«SEXE, ALCOOL, drogue, jeux… Les dérives de nos passions» auraient en commun «les pathologies de l’excès». Les Drs Marc Valleur et Jean-Claude Matysiak en ont fait un ouvrage : les «produits» incriminés servent de sous-titre et les comportements addictifs qu’ils entraînent, de titre. «Etre dépendant ne signifie pas forcément être malade», préviennent les deux psychiatres, dont le souci est de livrer des clés au lecteur pour qu’il fasse le point sur son rapport aux relations amoureuses et/ou au travail, à l’Internet, aux médicaments psychotropes, à la télévision ou encore à l’alimentation, qui «peuvent devenir source d’envahissement (du) quotidien».
Quand addiction rime avec passion.
Dans un couple, la cote d’alerte est la «codépendance»: un conjoint maltraitédevient, «à son insu, addict» à son propre calvaire.
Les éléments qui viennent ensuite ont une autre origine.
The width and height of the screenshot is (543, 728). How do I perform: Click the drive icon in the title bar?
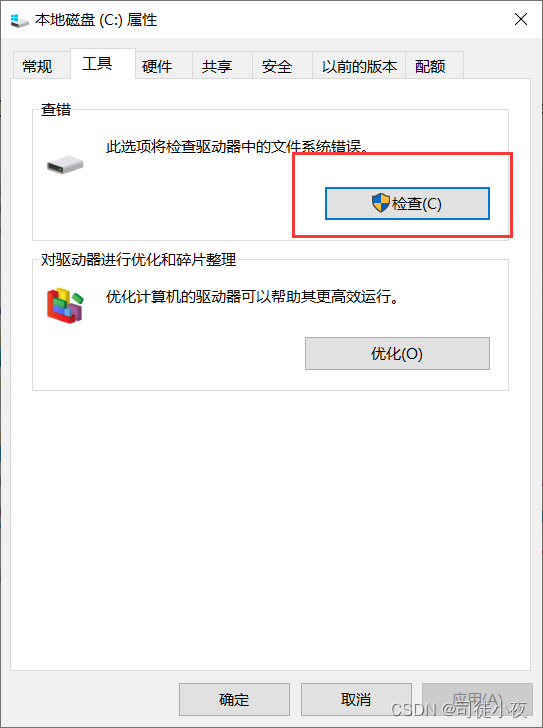[x=19, y=20]
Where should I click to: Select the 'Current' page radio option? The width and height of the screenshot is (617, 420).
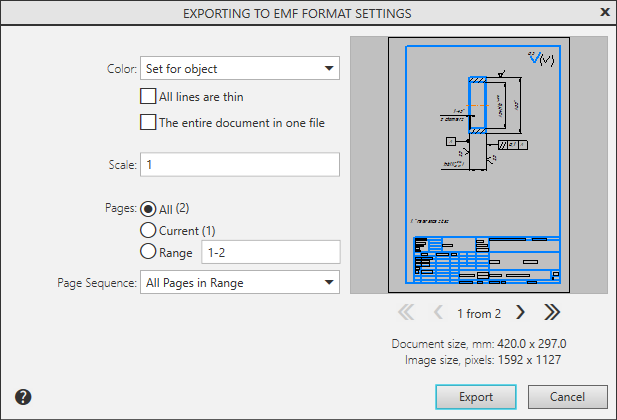tap(148, 230)
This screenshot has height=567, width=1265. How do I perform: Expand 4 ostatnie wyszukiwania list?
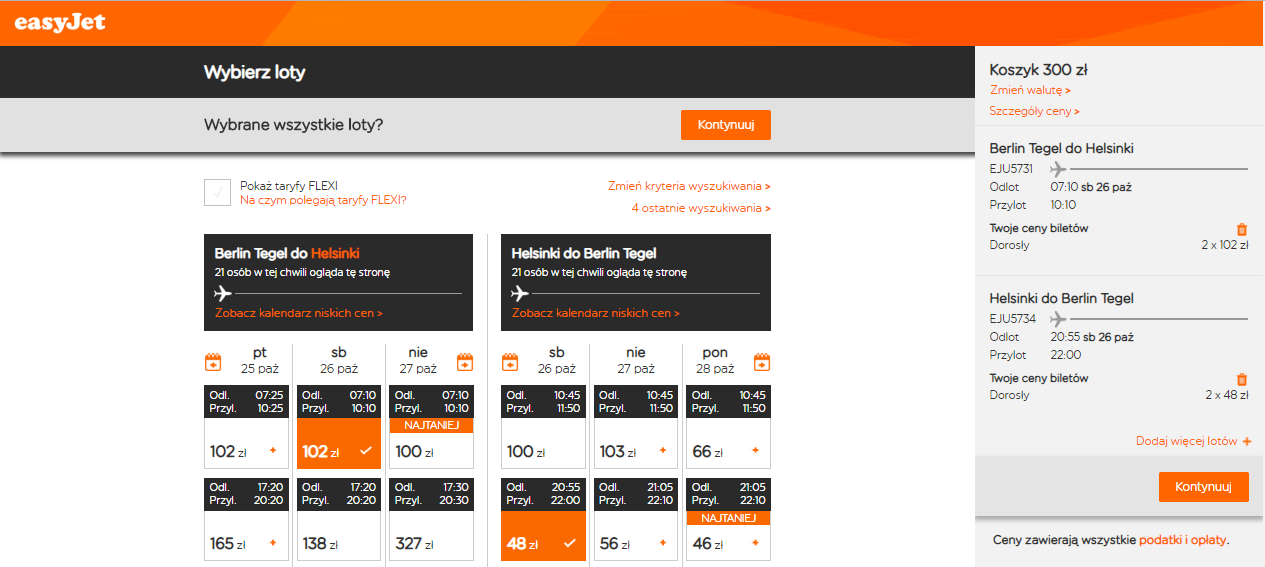(x=701, y=208)

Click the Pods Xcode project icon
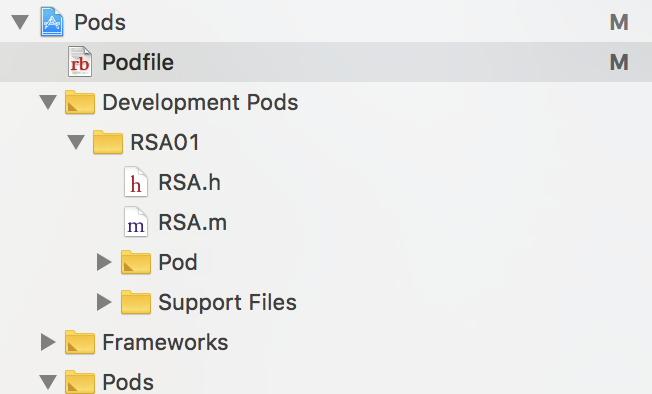coord(52,22)
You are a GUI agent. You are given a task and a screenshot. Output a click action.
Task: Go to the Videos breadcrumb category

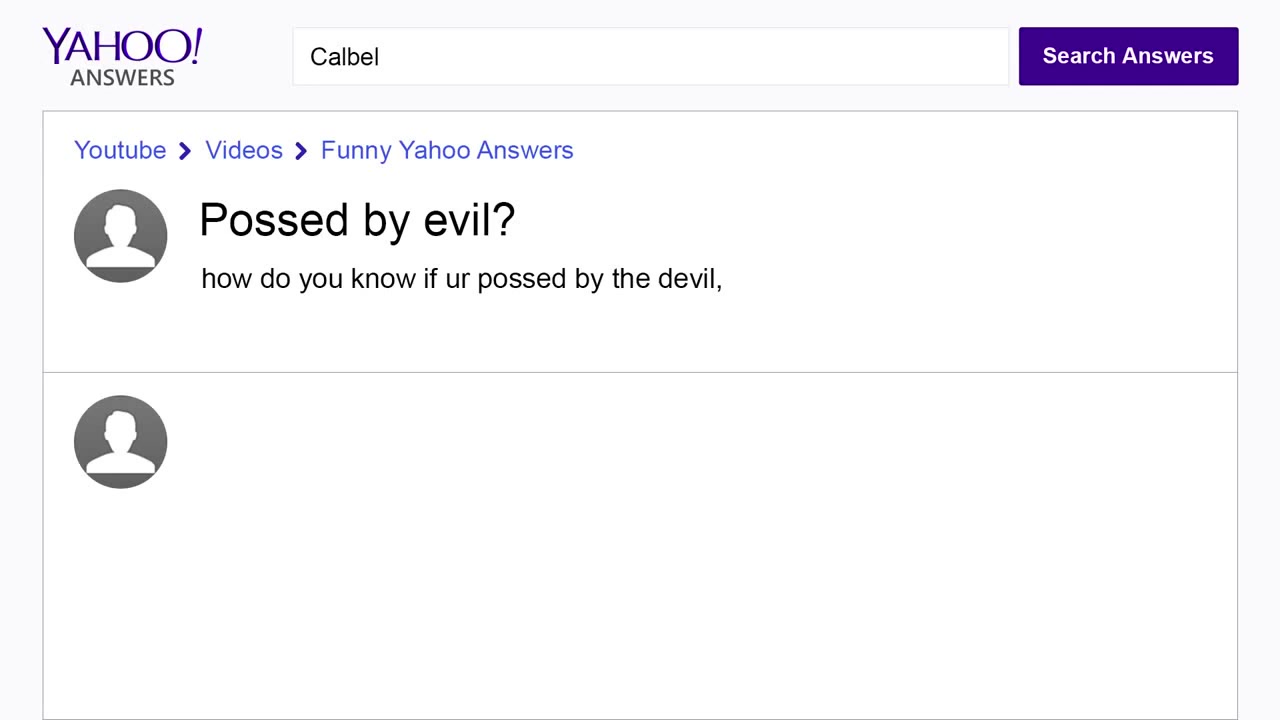[x=244, y=150]
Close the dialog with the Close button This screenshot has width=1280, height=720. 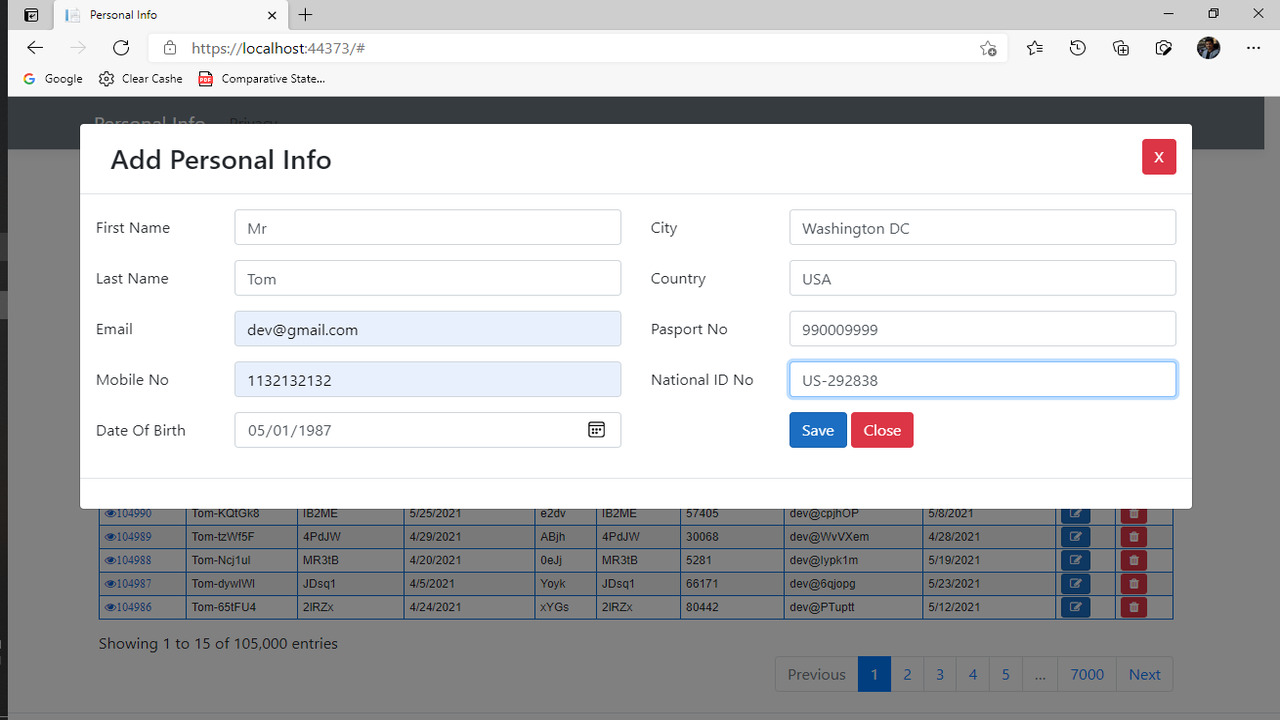coord(881,429)
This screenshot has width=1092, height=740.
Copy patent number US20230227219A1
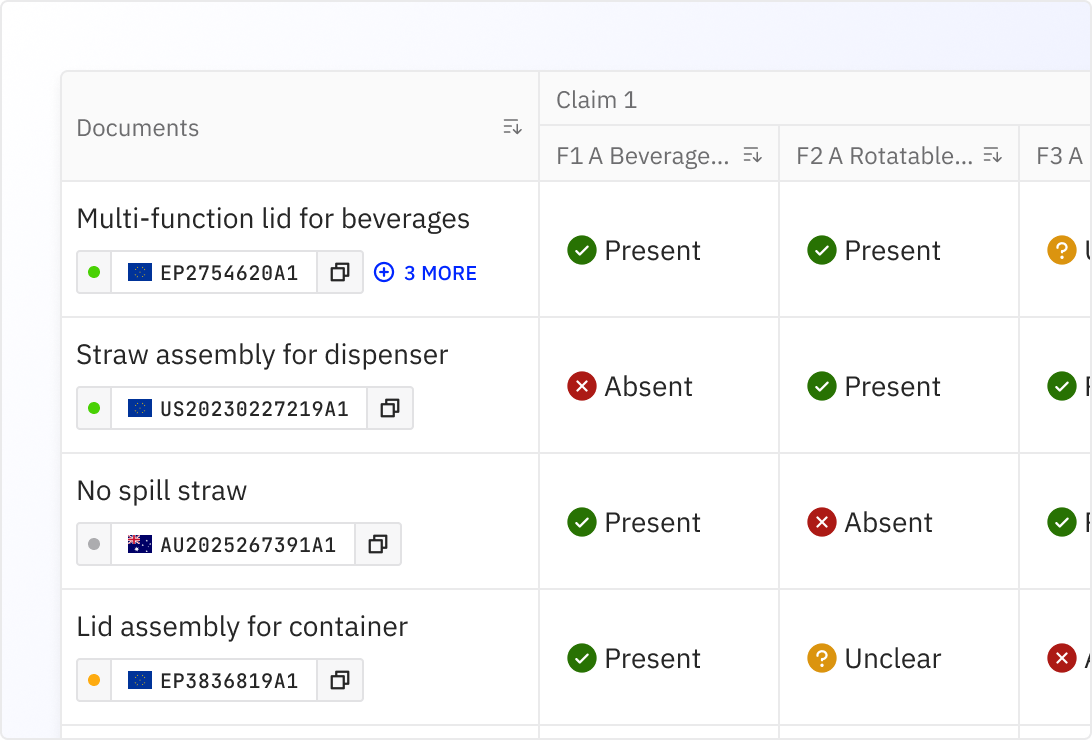click(x=390, y=408)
Et «la plus banale, et probablement la plus bénigne des formes de relation amoureuse de type addictif, est sans doute une relation de couple ancrée dans l’habitude». Gare aussi à l’amour exclusif – «on aime passionnément quelqu’un qui ne nous aime pas, ou pas assez, et l’on sacrifie sa vie en attentes toujours déçues» – et à une «multiplication d’amours passionnelles, sans lendemain, puisque l’on change de partenaire dès que risque de s’installer l’habitude». Le jeu pathologique (jeux de hasard et d’argent) – «considéré comme la moins discutable des addictions sans drogue*» – présente beaucoup de similitudes avec la passion amoureuse, l’espace de liberté se transformant en un lieu d’enfermement. La dépendance aux jeux vidéo suscite, pour l’heure, moins d’inquiétude. «Une grande part des reproches» qui leur sont faits «avait été formulée déjà à l’encontre de la lecture au XIXesiècle: les livres, disait-on alors, risquaient d’enflammer l’imagination des jeunes filles, de distraire les jeunes hommes de leur devoir, de les couper de la réalité». Toutefois, il en va de la cyberaddiction comme de la plupart des dépendances : elle est associée à la dépression et il serait illusoire de traiter celle-ci «en imaginant que l’addiction ne serait qu’un symptôme».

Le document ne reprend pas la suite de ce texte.